TASK REQUIREMENTS: Rewrite the items below, replacing every "screenshot" with "image" and changing nothing else. Omit the pictures from your version.

Target position items

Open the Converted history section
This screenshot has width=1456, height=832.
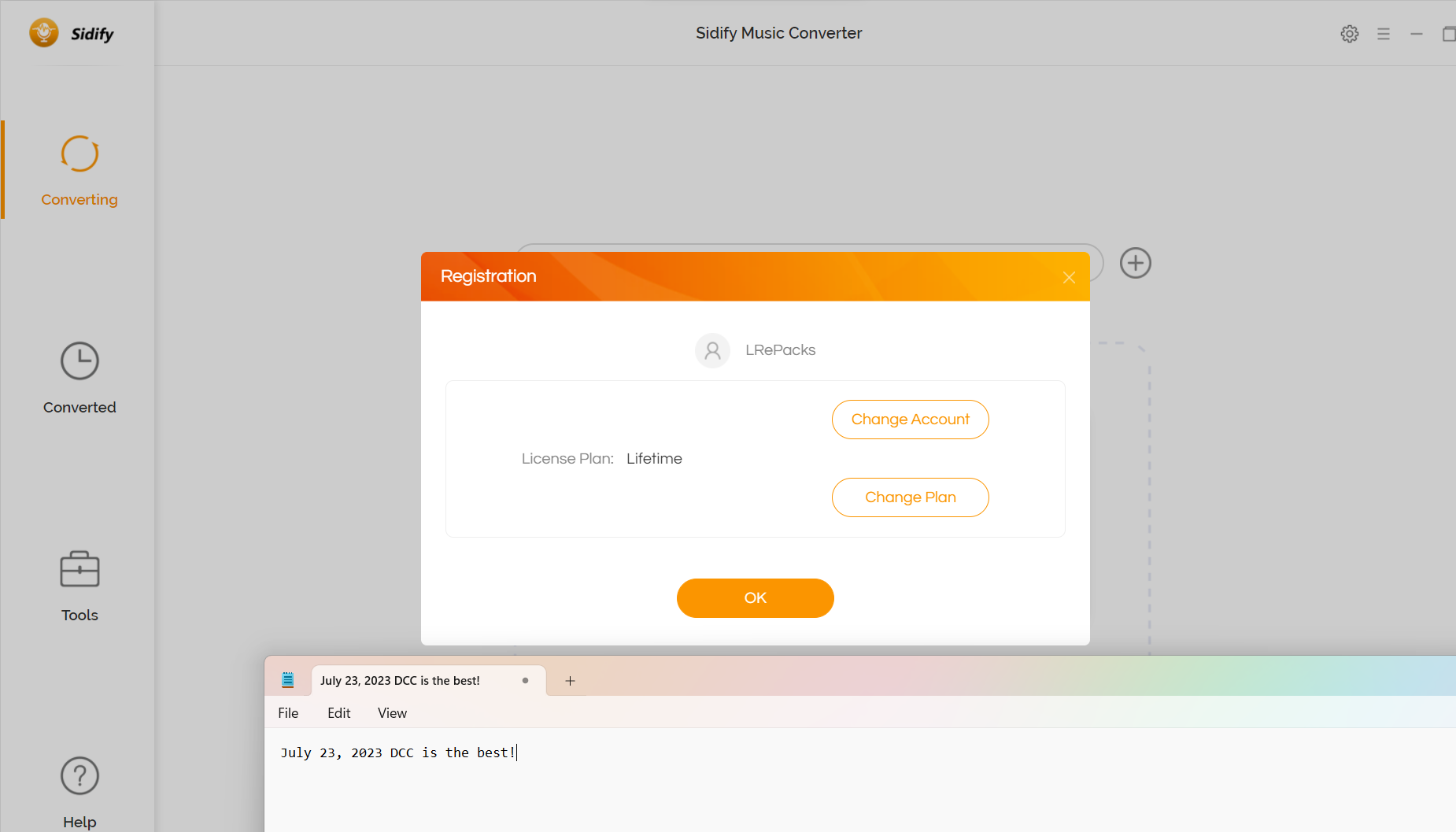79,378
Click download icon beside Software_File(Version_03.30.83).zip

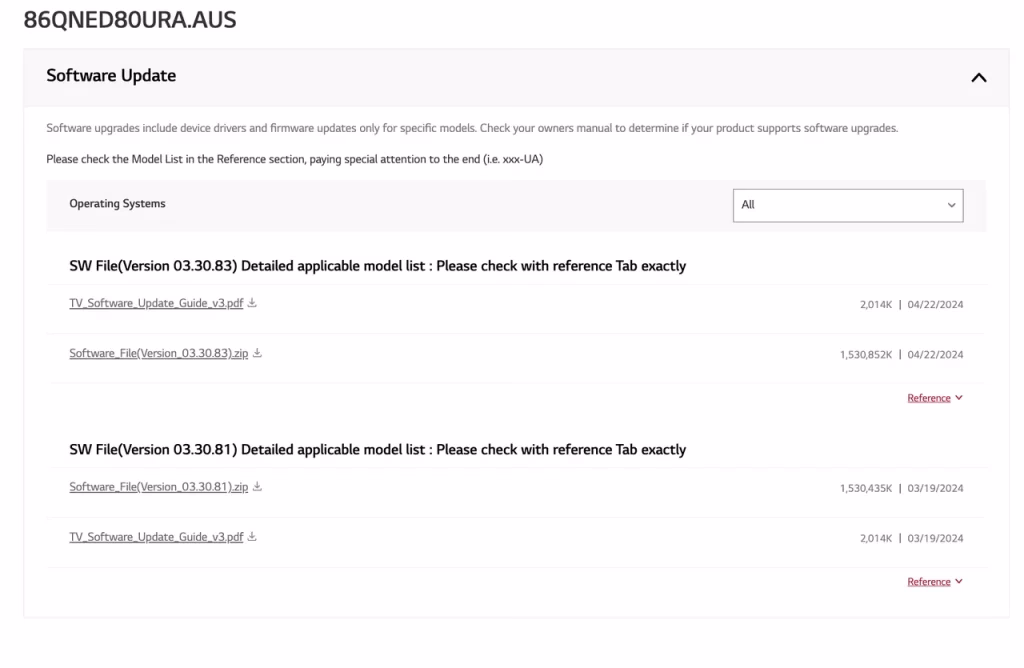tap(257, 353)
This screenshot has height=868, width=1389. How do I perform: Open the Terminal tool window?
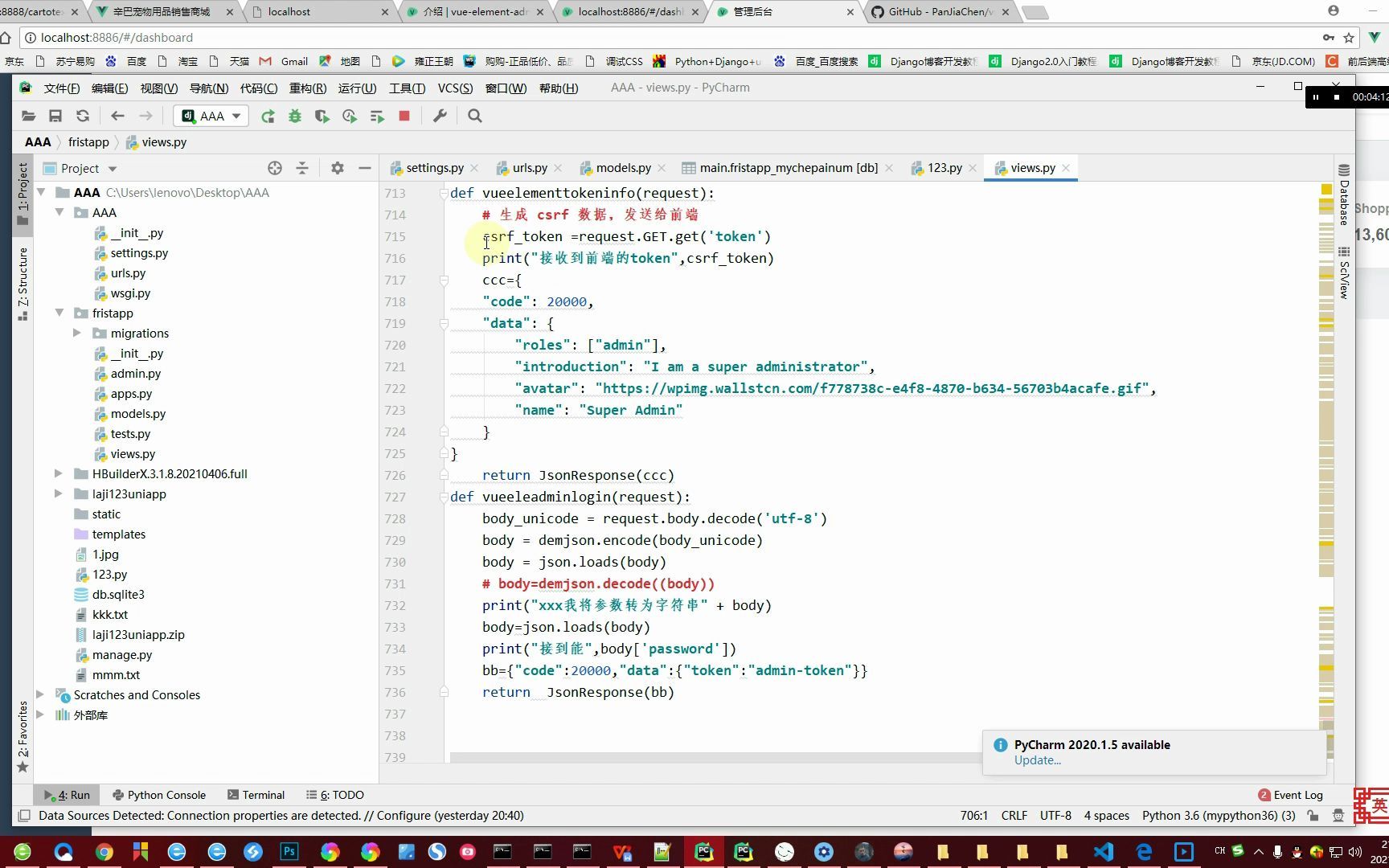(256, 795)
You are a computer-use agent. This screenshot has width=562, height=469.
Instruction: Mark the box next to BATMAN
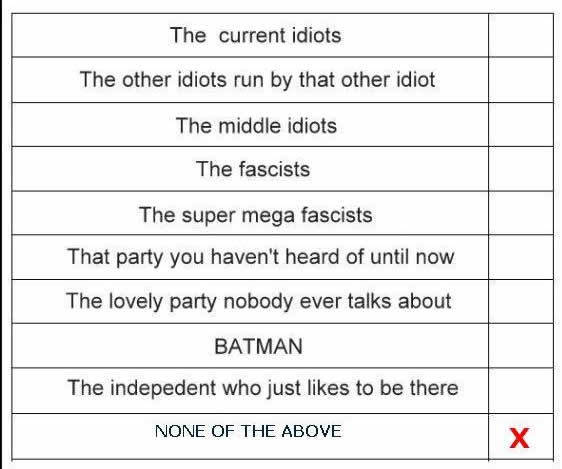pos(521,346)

EXERCISE RESULT:
Open the Converted history section
This image has width=1456, height=832.
79,378
Click download icon beside Software_File(Version_03.30.83).zip

tap(257, 353)
This image has height=868, width=1389. How do I perform: Open the Terminal tool window?
(256, 795)
You are a computer-use agent. This image has width=562, height=469.
Instruction: Mark the box next to BATMAN
pos(521,346)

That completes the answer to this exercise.